The Verrazano bridge mission is conducted regularly with members of the New York State Police based in New York City and the Tri-Borough Bridge and Tunnel Authority (TBTA).

According to Army National Guard Col. Peter Riley, the task force commander, nearly 237,000 vehicles cross the bridge every day. This means there is a chance one of those 237,000 cars and trucks could have a bomb on board.

As a counter measure, the State Police check vehicles periodically. They pick the vehicles to examine and the National Guard members provide backup.

"Whenever law enforcement stops a vehicle and inspects it, or if they have a K-9 unit go through, if they have anything suspicious like some explosives, we're there on over watch to support them." Riley said.

Since Sept. 17–19, 2016, when three bombs exploded and injured 31 people across New York City and several unexploded bombs were found, the National Guard task force has worked more closely with the State Police, Riley said. The Verrazano bridge missions are part of this, he said.

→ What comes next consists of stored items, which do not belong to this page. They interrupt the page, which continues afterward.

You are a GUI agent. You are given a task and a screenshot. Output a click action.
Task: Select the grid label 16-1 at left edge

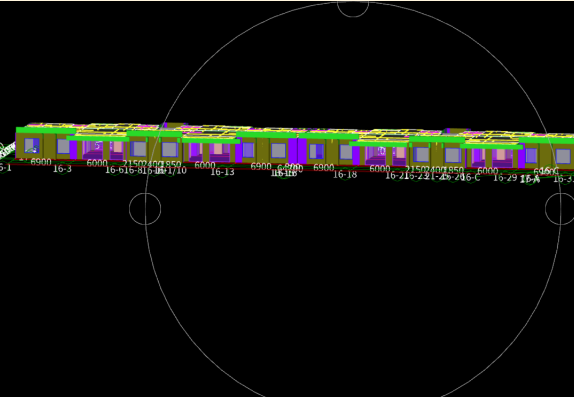5,168
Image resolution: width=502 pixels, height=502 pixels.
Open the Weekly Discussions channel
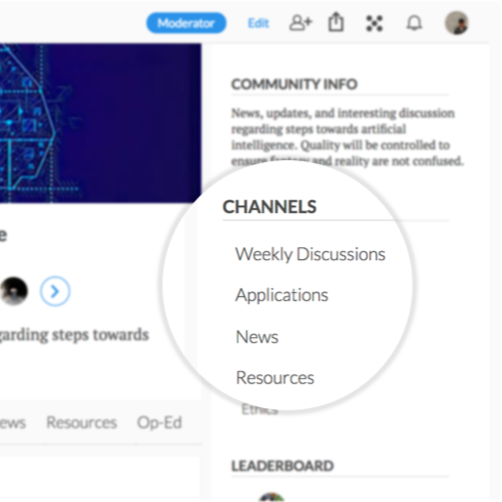310,254
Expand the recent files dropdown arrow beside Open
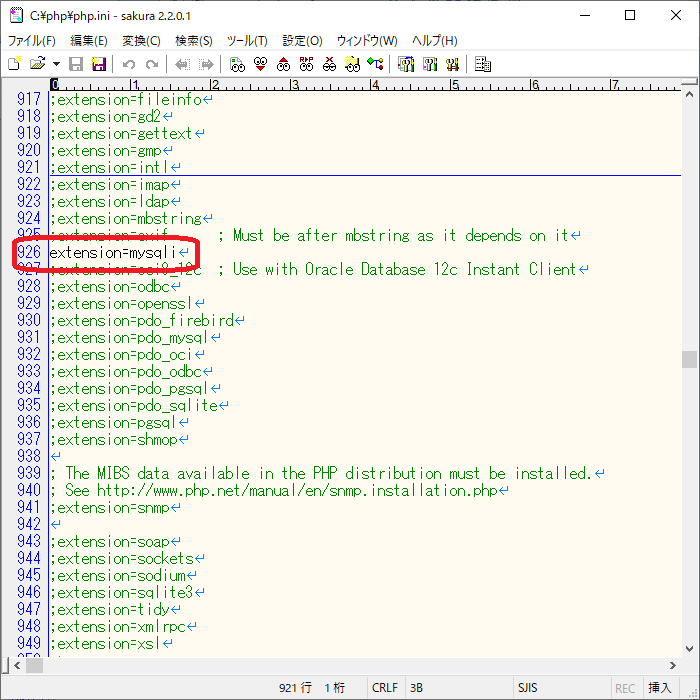700x700 pixels. pyautogui.click(x=53, y=64)
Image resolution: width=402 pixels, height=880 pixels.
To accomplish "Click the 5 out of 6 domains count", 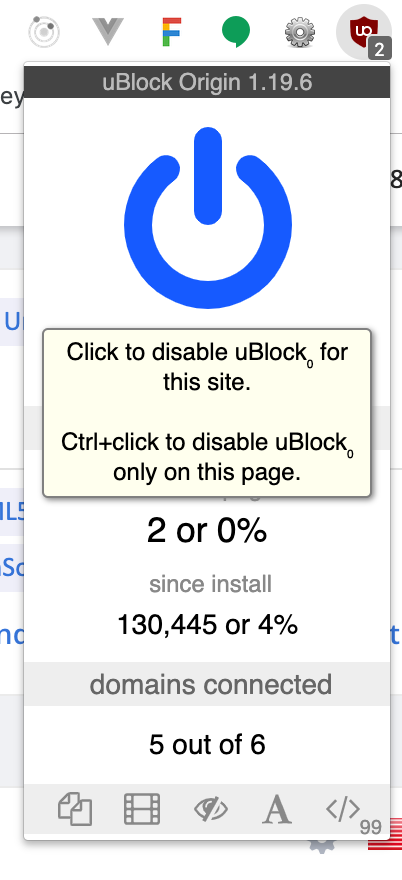I will point(207,744).
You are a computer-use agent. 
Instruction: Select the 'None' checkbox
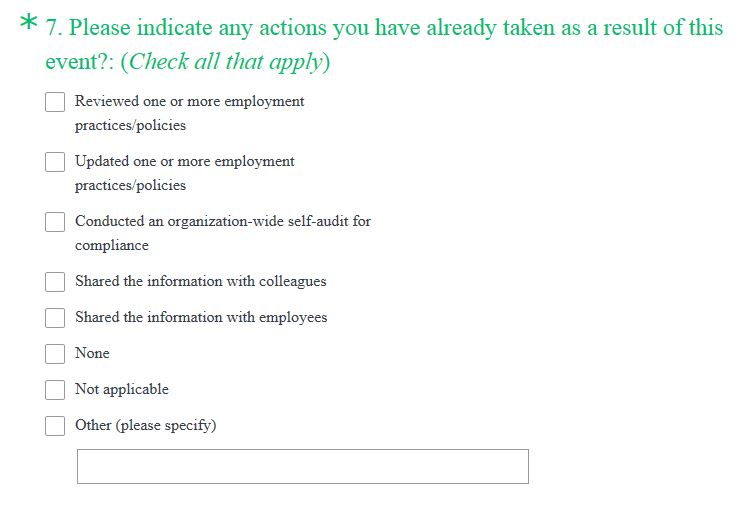55,354
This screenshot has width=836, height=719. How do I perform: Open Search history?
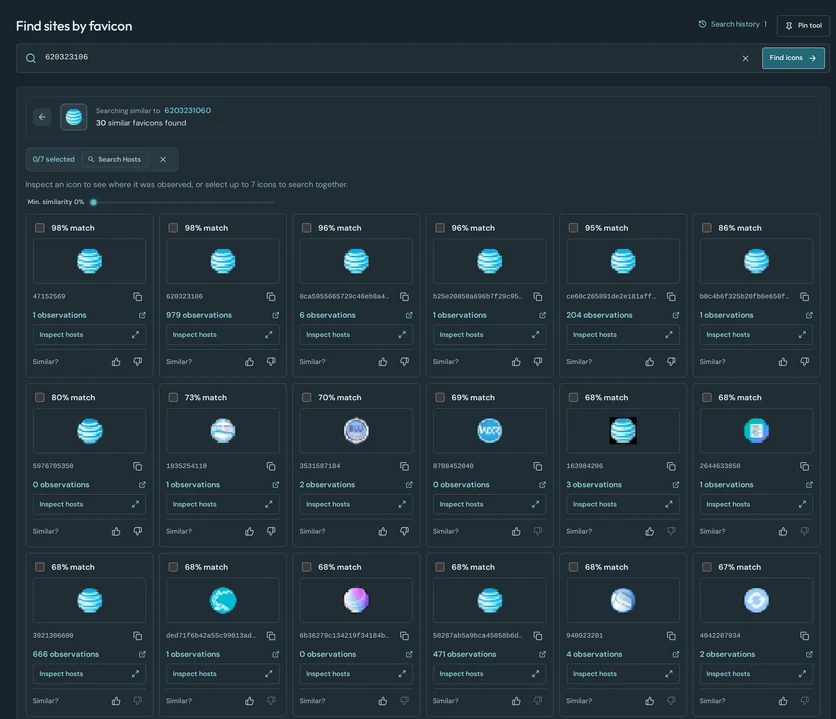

The Jan. 10 mission kicked off at 7 a.m. Eight joint task force members, in two teams of four, arrived at the Verrazano Bridge to provide over watch for the operation. The one team member carried an M4 and each Soldier or Airman had their own Glock pistol.

While state troopers and TBTA officers searched suspicious looking cars – ones with tinted windows, graffiti, or tampered license plates – the Guard members kept their eyes open to make sure everyone stayed safe.

Capt. Adam Connolly, the commander of the task force's Delta Company, said he thought that the bond between the Guard members and civilian police officers, has only been improving since their integration in January 2016.

"Ever since then, the cohesion built between [the task force] and state entities down here in the city has only increased and improved," said Connolly.

The MASS on Jan. 14, launched at 3 p.m. when commanders from each security force gathered outside of "Penn Station" to conduct a briefing to kick off the event.

For the next few hours, the 20 to 28 service members patrolled around the station, searching for anything suspicious.

A MASS is conducted at least once a month, or around holidays when the possibility of terrorism is at its highest.

Spc. Sharron Becket, a resident of Jamaica, New York, said he was glad to be a part of operations like these because of the opportunity he has to protect others.

"I do feel like I'm a part of something important." Becket said, "We hear about officers getting hurt all the time, and for me, if I can be a part of helping an officer stay safe, I'm all for it…I'm aware that there may be some danger to it, but I'm fine with that because I can make sure someone goes home to their family."